Referring to FIG. 4C, the defect area DA1 may be selected so that the defect 1 is located at the center of the defect area DA1. Here, it is assumed that the defect (defect1) is formed at a specific position of the optical film, and the marking type corresponding to the defect (defecet1) is a 3X3 matrix type as shown in FIG. 4A. The control unit 1400 includes the location of the defect (defect1) on the transferred optical film and forms a first marking in the first column of the corresponding marking type, a square-shaped defect area DA1 having a side length of about 20 mm. You can choose. The control unit 1400 operates two first marking units 1311 and one second marking unit 1321 capable of forming a marking shape corresponding to a defect (defecet1) in the defect area DA1. ) Can be selected.

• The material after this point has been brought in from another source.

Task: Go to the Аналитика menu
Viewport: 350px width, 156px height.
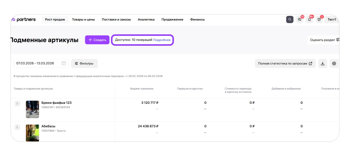Action: pyautogui.click(x=146, y=20)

The defect area DA may be selected differently depending on which of the first markings or the second markings is formed in the first column of the matrix type marking type. For example, as in the right area of FIG. 4C, the defect area DA2 may be selected so that the defect 2 is not located in the center of the defect area DA2. Here, it is assumed that the defect2 is formed at a specific position of the optical film, and the marking type is a 3X3 matrix type as shown in FIG. 4B. The control unit 1400 is a square-shaped defect area DA2 having a side length of about 20 mm, which includes a location of the defect 2 on the transferred optical film and can form a second marking in the first column of the corresponding marking type. You can choose. The control unit 1400 operates two second marking units 1321 and one first marking unit 1311 capable of forming markings corresponding to the defect 2 in the defective area DA2. You can choose

An example of the operation of the optical film marking system 1000 of the present invention described above is as follows.

The optical film may be transferred by rotation of the supply roll 1110 and/or the transfer roll 1130. After the inspection process and the marking process described below are performed, the optical film may be wound up by rotation of the winding roll 1120.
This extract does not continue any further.